Texto del ejercicio =
María es la primera criatura en la que la fuerza dinámica y transformante de Cristo
Resucitado ha actuado con todo su ímpetu y eficacia, haciendo que en ella también, se
operara la gran transformación: es decir, el momento en el que «este cuerpo, sembrado
en debilidad, surge en plenitud de vigor y en definitividad de vida (cf. 1Cor 15,42-49).
Así como la gracia de la maternidad actuó misteriosamente hacia atrás en el tiempo
remontándose al inicio de la existencia de María invadiéndola por completo y haciéndola
«llena de gracia», así también, y con mayor razón, actuó hacia adelante, invadiéndola en
el último momento de su existencia terrena y transformándola en la plenitud de su

513
existencia creatural.

Qué se pide =
Según el texto sobre María, ¿qué gracia actuó hacia atrás en el tiempo hasta el inicio de su existencia y la hizo «llena de gracia»?

Material proporcionado =
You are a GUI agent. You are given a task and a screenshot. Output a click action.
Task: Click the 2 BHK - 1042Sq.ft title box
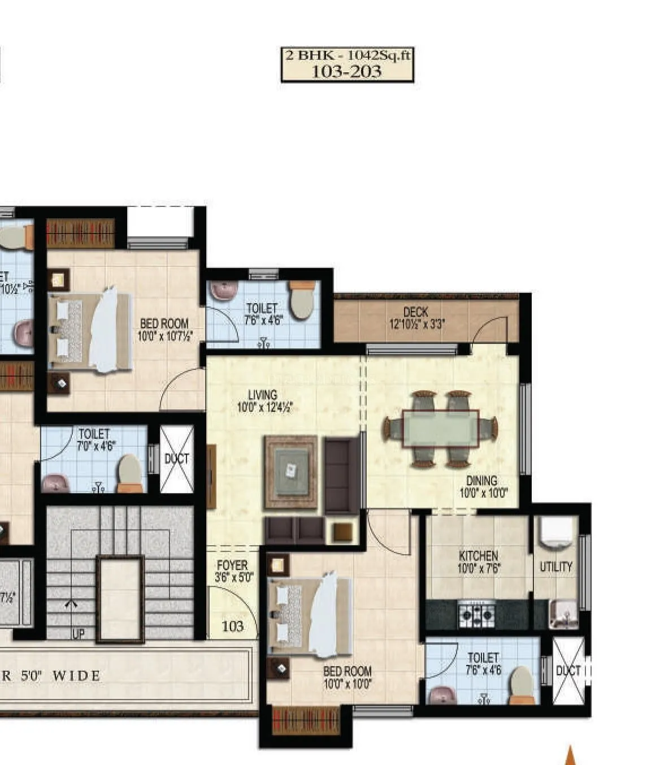pos(348,64)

Respuesta escrita =
La gracia de la maternidad.